02 12 13 AFP: Congolese doctor calls for red line against rape
"Everyone is scared of genocide today
after what happened in Nazi Germany. Everyone is scared of chemical weapons and
I think we have drawn a red line… but when it comes to using rape as a weapon
of war we equivocate," Mukwege told AFP in Sweden.
Mukwege, who is in Stockholm to receive a prize from the Right
Livelihood Foundation, has set up a hospital and foundation to treat rape
victims, and has for several years been considered a favourite to win the Nobel
Peace Prize.
Women are frequent targets in conflict-torn
eastern DR Congo, and the doctor recounted harrowing stories of women who have
been raped in public in front of their husbands and children and arrive at the
clinic with their genitals burnt and tortured.
Mukwege said rape as a weapon of war had
dramatic consequences for women and for the country.
"It destroys women and society, it
produces children without filiation… women who can no longer give birth. This
constitutes a genocide because when you destroy the female genital organs you
diminish her and prevent population growth," he said.

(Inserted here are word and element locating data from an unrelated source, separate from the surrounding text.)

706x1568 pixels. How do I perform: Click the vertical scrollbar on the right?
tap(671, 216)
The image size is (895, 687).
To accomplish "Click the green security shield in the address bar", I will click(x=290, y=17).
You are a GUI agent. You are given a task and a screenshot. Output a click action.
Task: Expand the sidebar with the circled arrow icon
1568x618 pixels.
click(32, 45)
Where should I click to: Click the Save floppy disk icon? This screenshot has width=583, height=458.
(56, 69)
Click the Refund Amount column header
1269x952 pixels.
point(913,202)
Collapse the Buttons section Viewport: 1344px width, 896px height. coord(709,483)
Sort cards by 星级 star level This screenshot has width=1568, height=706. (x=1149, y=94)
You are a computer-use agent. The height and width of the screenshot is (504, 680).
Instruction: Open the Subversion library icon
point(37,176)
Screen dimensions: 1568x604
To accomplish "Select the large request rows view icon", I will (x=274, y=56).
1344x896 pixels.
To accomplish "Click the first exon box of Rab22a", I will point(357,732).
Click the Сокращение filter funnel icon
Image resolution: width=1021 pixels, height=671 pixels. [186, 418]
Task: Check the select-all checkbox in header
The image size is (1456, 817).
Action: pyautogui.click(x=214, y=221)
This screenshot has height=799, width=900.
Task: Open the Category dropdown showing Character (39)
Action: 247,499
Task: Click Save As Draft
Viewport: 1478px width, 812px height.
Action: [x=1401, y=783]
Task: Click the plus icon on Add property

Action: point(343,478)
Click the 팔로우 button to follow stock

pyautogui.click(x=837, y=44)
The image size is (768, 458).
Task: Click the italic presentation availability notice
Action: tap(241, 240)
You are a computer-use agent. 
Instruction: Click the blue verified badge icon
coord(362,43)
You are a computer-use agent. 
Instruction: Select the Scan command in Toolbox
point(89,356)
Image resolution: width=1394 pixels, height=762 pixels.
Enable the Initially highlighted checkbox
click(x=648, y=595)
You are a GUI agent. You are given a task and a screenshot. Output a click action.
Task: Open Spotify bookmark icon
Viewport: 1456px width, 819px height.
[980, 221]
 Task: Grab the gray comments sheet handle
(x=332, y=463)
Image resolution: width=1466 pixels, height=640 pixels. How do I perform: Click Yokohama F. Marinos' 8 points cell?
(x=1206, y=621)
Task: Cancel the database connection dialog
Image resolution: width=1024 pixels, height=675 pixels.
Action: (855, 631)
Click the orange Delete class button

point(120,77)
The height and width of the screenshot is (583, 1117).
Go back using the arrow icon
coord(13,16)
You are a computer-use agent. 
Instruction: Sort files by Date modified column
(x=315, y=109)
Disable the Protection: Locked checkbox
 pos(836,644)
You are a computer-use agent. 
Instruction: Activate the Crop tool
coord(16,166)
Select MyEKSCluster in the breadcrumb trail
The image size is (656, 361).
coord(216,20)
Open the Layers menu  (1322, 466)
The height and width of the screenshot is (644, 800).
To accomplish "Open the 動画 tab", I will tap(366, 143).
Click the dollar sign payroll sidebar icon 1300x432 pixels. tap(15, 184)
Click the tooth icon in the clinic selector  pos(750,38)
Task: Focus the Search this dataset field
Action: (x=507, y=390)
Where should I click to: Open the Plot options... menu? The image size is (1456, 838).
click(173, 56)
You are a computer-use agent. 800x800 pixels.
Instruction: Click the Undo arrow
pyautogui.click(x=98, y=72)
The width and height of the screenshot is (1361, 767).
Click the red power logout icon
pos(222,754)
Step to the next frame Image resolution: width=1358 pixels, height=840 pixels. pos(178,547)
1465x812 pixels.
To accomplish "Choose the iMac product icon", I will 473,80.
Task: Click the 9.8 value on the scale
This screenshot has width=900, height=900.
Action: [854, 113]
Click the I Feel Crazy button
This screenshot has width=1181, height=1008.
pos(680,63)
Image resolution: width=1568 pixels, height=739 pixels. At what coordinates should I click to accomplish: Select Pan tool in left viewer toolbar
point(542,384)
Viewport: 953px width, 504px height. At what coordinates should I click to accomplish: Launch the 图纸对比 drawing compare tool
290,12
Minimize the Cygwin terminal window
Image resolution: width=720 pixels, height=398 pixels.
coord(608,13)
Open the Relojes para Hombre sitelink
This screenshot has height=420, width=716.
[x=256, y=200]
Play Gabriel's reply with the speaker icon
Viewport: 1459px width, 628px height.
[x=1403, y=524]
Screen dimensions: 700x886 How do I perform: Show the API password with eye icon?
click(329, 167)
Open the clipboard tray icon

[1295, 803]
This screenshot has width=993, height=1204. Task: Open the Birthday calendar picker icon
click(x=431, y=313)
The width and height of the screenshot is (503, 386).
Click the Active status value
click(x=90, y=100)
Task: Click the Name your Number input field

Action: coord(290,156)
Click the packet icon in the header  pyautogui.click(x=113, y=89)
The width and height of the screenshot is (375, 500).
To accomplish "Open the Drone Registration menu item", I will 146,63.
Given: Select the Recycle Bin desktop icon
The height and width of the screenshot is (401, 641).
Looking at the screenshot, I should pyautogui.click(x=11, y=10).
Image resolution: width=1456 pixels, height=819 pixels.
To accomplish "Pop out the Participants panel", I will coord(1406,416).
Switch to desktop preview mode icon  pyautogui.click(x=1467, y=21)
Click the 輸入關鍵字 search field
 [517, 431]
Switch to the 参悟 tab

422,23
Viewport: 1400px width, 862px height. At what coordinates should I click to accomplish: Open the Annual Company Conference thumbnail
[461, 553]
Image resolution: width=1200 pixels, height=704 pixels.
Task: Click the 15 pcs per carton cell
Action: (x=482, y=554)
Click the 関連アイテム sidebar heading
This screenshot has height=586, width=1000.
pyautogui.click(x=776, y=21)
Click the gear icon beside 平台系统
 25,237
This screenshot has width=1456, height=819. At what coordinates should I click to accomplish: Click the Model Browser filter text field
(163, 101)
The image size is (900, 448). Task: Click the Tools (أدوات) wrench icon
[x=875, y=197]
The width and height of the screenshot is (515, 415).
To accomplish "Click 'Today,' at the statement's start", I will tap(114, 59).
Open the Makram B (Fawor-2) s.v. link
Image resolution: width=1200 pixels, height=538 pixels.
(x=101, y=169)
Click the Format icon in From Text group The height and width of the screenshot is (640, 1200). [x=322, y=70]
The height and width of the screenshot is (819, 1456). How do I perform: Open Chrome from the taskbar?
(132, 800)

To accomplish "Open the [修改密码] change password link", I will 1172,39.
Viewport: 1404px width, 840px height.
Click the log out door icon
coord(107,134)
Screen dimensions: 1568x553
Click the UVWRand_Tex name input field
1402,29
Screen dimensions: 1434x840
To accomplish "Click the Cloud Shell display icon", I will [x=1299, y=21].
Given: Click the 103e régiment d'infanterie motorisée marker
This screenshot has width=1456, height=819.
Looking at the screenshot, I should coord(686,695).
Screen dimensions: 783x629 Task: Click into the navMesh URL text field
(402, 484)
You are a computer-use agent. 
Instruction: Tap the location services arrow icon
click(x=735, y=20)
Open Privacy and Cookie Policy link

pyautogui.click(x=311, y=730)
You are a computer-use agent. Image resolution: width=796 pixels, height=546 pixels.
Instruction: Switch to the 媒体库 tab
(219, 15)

Every year, his hospital's main programme for
victims of sexual violence takes in more than 3,500 women and provides them
with reconstructive surgery.
"The inability of DR Congo to sort out its
problems followed by the silence of the international community is a major
drama of our time," the doctor said.
"We are in the 20th year of atrocities and
I think that the more the years go by the more we see the groups, the militias
improve their tool of torture," he said.
Mukwege pointed to a United Nations resolution
adopted in 2000 as an example of good intentions. "But there is not a
solid red line yet which says: this limit can not be passed," he said.
UN resolution 1325 calls on all member states
to take specific measures to protect women and young girls, especially against
rape.
Mukwege's work has earned him numerous
nominations for the Nobel Peace Prize, and he has also been honoured with an
award from the UN for his human rights activities.
Last October Mukwege narrowly escaped being
murdered after a group of armed men broke into his home in Bukavu. He was
forced into exile in Belgium
and returned to his hospital in January this year.